### PROBLEM DESCRIPTION
Reproduce the lines below word for word, without the pictures.

### PROVIDED RECORDS
********************
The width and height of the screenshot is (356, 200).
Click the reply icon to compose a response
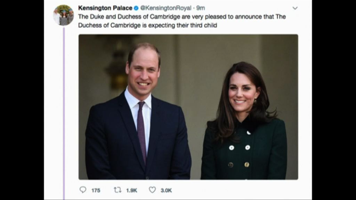[x=83, y=190]
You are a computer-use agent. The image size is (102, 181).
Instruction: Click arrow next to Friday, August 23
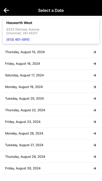pyautogui.click(x=95, y=122)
********************
### EXERCISE RESPONSE
The width and height of the screenshot is (356, 200).
Click the reply icon to compose a response
[x=83, y=190]
You are a computer-use agent. The image size is (102, 181).
Instruction: Click arrow next to Friday, August 23
pyautogui.click(x=95, y=122)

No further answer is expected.